### [WHAT IS REQUIRED]
Return the entries verbatim and drop every picture.
---+---
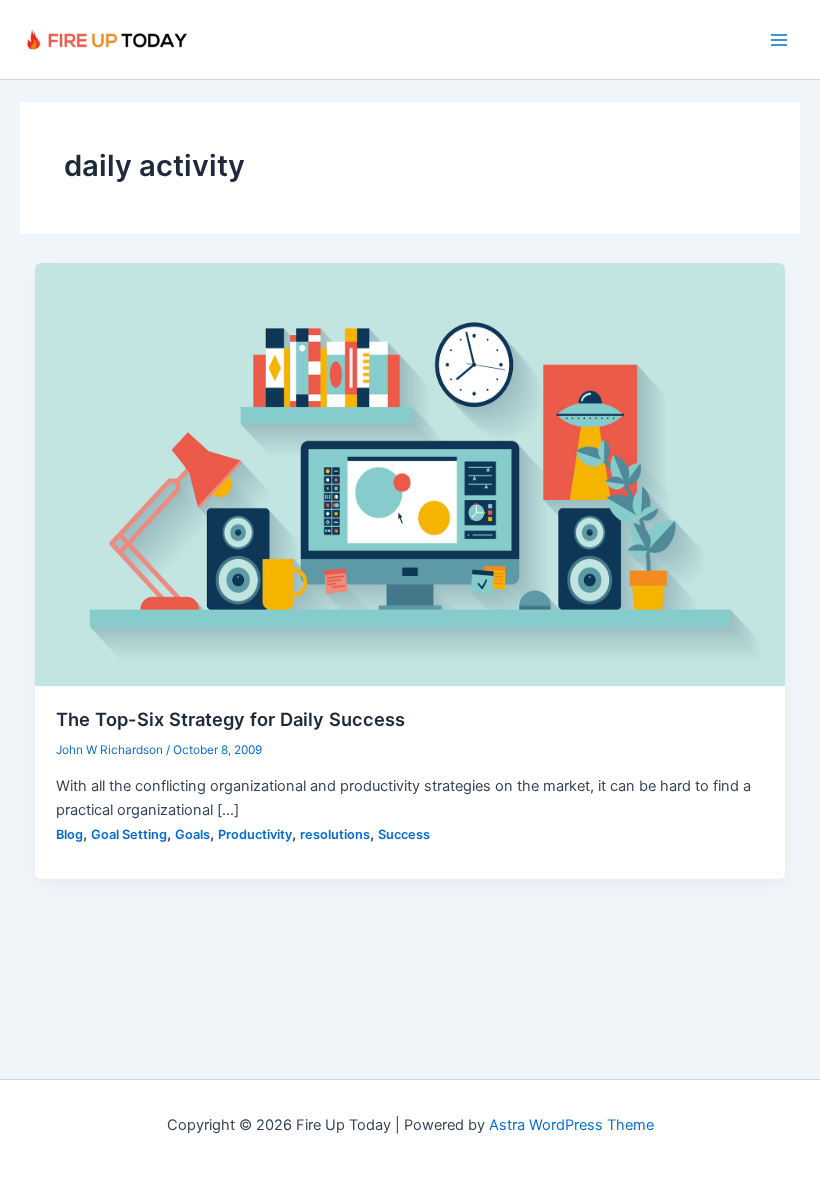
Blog (69, 834)
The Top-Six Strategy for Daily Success (230, 719)
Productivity (255, 834)
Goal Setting (129, 834)
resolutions (335, 834)
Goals (192, 834)
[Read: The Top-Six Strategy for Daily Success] (410, 474)
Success (404, 834)
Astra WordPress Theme (571, 1125)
---+---
### [TASK RESPONSE]
Blog (69, 834)
The Top-Six Strategy for Daily Success (230, 719)
Productivity (255, 834)
Goal Setting (129, 834)
resolutions (335, 834)
Goals (192, 834)
[Read: The Top-Six Strategy for Daily Success] (410, 474)
Success (404, 834)
Astra WordPress Theme (571, 1125)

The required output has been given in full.